Hello mentors, @nikic , I’m Madhurjya, a computer science undergraduate passionate about innovative technology. I have extensive knowledge of C/C++ and various algorithms, and I enjoy developing new things. I’m particularly interested in this project because I’m currently studying Compiler Design, which has given me a basic theoretical understanding of how compilers work. Working on a real-world project like this would give me hands-on experience and deepen my understanding of the context. I’m excited about the opportunity to work with you and learn from your expertise.

Sure. LLVM doesn’t have a Slack, but there’s a Discord here: LLVM

I don’t have any specific advice for the proposal, but I can share a few more thoughts on the project.

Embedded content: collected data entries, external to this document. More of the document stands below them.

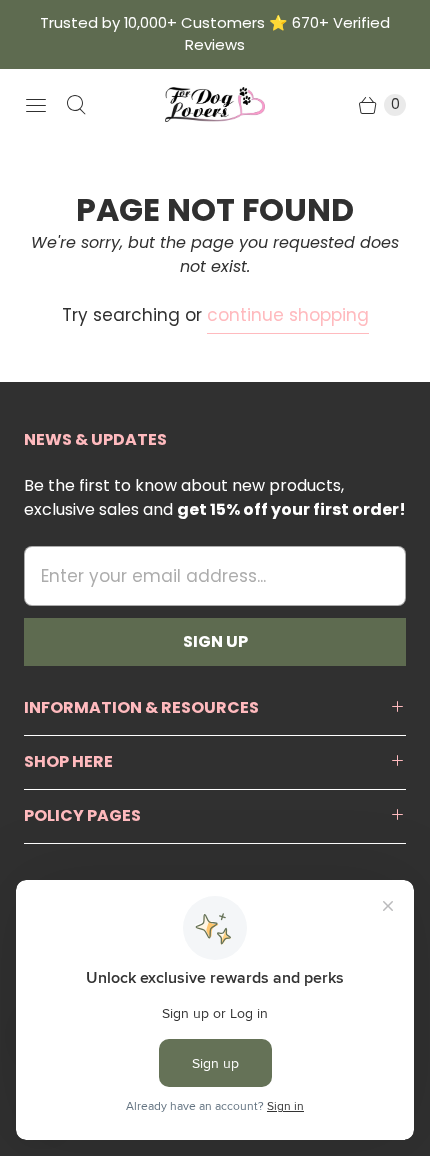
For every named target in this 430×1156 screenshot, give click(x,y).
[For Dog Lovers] (215, 104)
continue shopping (288, 315)
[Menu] (36, 105)
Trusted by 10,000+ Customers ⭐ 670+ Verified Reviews (215, 33)
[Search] (76, 105)
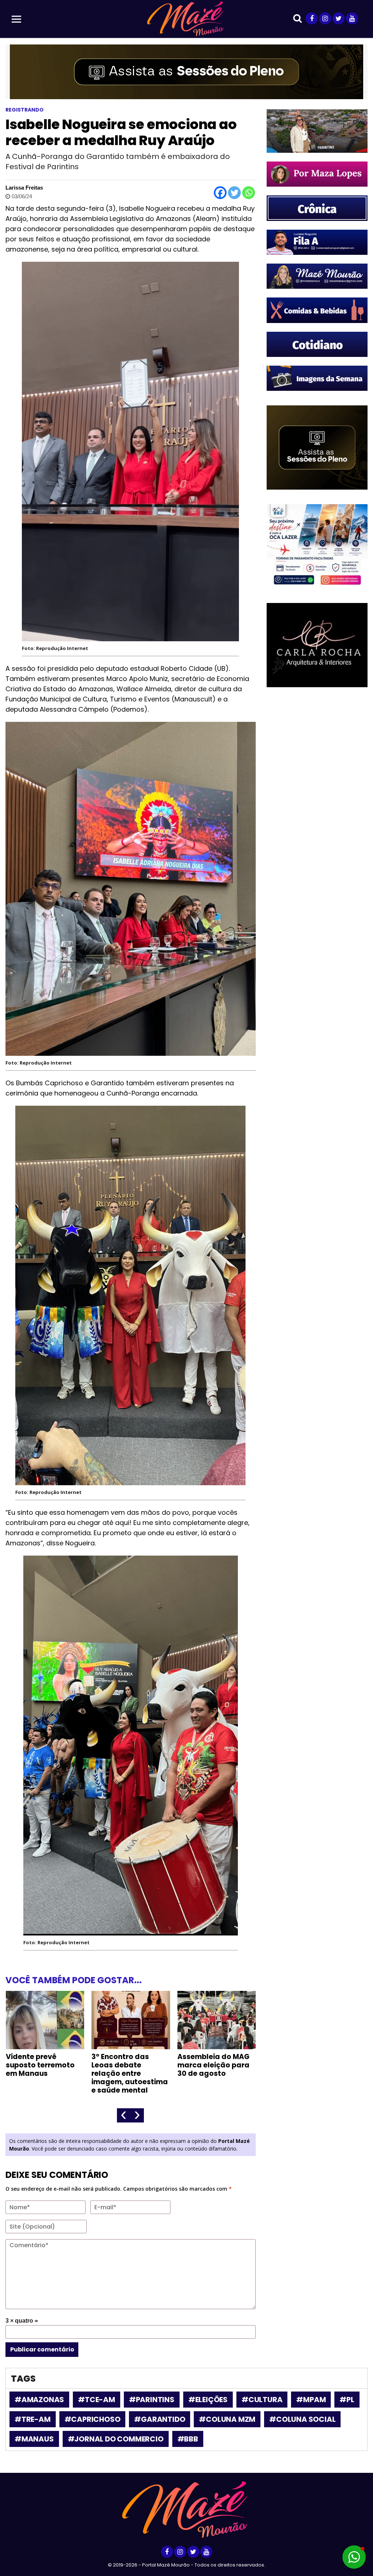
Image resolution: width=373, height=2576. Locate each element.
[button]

Compile-time issues come on a scale from “average” to “pathological”. Average is just normal compilation without any particular bottlenecks. For example, a typical property of an average compilation is that 10% of the time is spent in InstCombine, so any optimizations to InstCombine tend to have measurable impact on overall compile-time. I would say optimizing these average cases is the primary goal of the project.

Pathological cases are on the other side of the spectrum: They run into some kind of substantially super-linear algorithm which makes code that should compile in milliseconds take minutes or hours, spending most time in a single place. And then there are cases in between where some pass takes more time than usual, but not pathologically so.

The “average” case can be a bit tricky to approach at first, because LLVM profiles are pretty flat, so it can be hard to identify a good candidate for optimization. For that reason, it may be worthwhile to start by looking at some pathological cases (though I don’t think this should be the bulk of the project). A few places where these are collected:

Finally, it may be interesting to look at some of the recent changes which had measurable positive or negative (average-case) compile-time impact, which you can find here: LLVM Compile-Time Tracker

Hi @nikic,

Thank you so much for your response! I think I’m going to work on this project independently of GSOC, I’ll let you know if/when further questions arise and will update you once I make significant progress.

Thank you so much,
Tej